The practitioner's task is to identify which regime they are in and choose the appropriate tool. In batch settings with identifiable covariate shift, weighted CP is the right choice. In streaming settings with unknown drift, ACI is the right choice. In settings where the departure from exchangeability is mild and hard to characterize, standard conformal prediction may be "good enough" — and the Barber et al. bound makes "good enough" precise. In settings where the departure is severe and unstructured, no conformal method will save you, and the honest answer is to collect new calibration data.

The Bottom Line

Exchangeability is not a technicality — it is the foundation. When it breaks, the conformal guarantee breaks with it. The theory of weighted exchangeability, adaptive conformal inference, and conformal prediction beyond exchangeability provides a rich toolkit for navigating this reality. But no method can conjure coverage from nothing. The deepest lesson is an impossibility result: without some assumption connecting calibration data to test data, distribution-free prediction intervals with non-trivial coverage are impossible.
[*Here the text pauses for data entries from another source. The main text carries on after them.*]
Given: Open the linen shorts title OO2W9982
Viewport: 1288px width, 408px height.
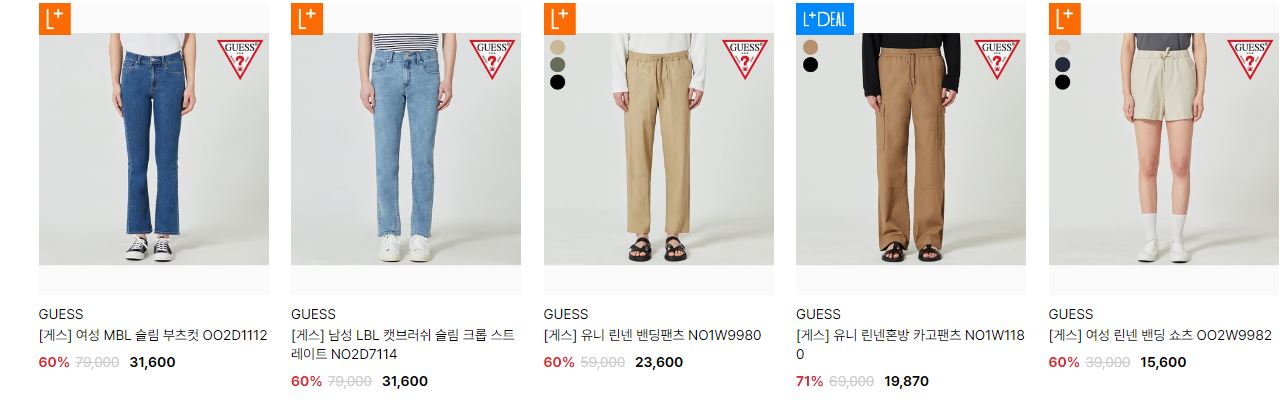Looking at the screenshot, I should pyautogui.click(x=1160, y=335).
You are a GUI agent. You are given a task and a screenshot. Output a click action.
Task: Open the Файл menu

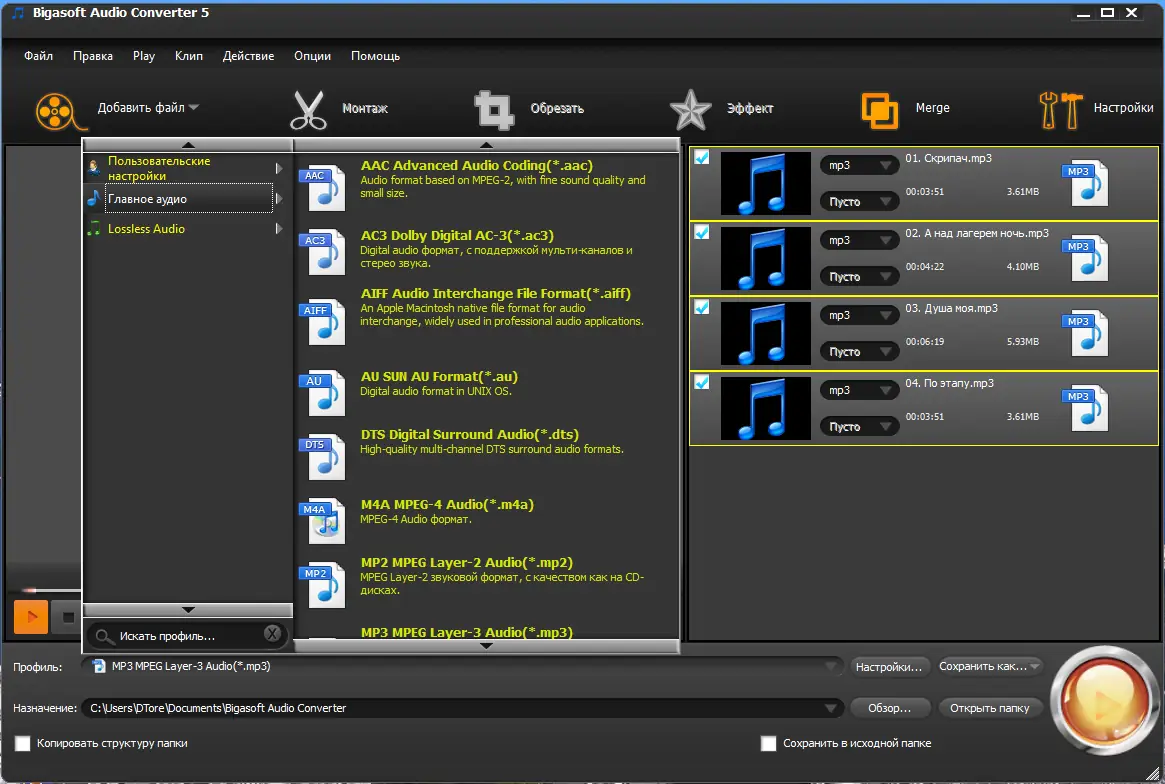click(37, 56)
The art is in choosing assumptions that are both defensible and sufficient — and in monitoring your deployed system to know when even those assumptions have failed.

Further Reading

  • Tibshirani, R. J., Barber, R. F., Candès, E. J., & Ramdas, A. (2019). Conformal prediction under covariate shift. NeurIPS.
  • Gibbs, I. & Candès, E. J. (2021). Adaptive conformal inference under distribution shift. NeurIPS.
  • Barber, R. F., Candès, E. J., Ramdas, A., & Tibshirani, R. J. (2023). Conformal prediction beyond exchangeability. Annals of Statistics.
  • Zaffran, M., Féron, O., Goude, Y., Josse, J., & Dieuleveut, A. (2022). Adaptive conformal predictions for time series. ICML.